About this exercise | From the records below, transcribe only the lines running from the one with "Expand the Skater Stats 1 dropdown" through the one with "Click the magnifier". Keep both of those end lines.

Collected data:
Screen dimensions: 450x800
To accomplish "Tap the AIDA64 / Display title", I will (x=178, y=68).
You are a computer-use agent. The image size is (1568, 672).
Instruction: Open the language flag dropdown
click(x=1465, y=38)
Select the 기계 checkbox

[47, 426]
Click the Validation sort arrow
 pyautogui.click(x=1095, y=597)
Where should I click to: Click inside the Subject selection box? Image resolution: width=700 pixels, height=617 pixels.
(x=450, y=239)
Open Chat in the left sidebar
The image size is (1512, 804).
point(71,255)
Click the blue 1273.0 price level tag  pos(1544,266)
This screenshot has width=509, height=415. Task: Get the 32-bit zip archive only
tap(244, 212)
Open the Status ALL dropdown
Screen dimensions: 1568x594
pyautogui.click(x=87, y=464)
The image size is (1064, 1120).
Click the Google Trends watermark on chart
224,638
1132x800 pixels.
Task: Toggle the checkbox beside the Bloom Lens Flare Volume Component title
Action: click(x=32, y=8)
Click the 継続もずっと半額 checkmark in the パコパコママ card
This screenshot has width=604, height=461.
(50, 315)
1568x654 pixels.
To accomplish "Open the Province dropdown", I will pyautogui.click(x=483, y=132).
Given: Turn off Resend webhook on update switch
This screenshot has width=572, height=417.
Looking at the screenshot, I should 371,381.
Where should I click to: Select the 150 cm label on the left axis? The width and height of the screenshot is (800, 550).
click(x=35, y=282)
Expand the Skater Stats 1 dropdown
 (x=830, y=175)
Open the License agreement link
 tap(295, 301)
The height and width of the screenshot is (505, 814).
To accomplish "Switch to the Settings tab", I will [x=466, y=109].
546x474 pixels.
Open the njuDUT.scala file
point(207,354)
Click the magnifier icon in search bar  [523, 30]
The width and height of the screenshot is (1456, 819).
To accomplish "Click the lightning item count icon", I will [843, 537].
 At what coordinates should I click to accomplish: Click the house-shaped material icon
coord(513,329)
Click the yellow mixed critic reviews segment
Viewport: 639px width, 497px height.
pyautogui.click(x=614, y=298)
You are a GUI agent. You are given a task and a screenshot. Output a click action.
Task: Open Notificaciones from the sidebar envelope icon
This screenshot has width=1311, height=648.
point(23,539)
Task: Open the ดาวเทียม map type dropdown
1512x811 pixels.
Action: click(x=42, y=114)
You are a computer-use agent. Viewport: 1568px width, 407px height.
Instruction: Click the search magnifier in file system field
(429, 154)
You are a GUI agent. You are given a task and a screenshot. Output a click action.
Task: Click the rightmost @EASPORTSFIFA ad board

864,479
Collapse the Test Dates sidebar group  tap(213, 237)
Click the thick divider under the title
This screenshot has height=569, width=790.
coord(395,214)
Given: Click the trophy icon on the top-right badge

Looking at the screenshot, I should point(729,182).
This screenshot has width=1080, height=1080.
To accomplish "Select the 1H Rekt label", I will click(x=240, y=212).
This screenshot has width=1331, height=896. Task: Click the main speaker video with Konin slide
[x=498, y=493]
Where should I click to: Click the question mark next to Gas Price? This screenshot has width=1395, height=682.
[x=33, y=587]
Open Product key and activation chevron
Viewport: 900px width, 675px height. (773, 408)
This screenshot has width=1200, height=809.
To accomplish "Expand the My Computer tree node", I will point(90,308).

Written answer |
Expand the Skater Stats 1 dropdown
 (x=830, y=175)
Open the License agreement link
 tap(295, 301)
The height and width of the screenshot is (505, 814).
To accomplish "Switch to the Settings tab", I will [x=466, y=109].
546x474 pixels.
Open the njuDUT.scala file
point(207,354)
Click the magnifier icon in search bar  [523, 30]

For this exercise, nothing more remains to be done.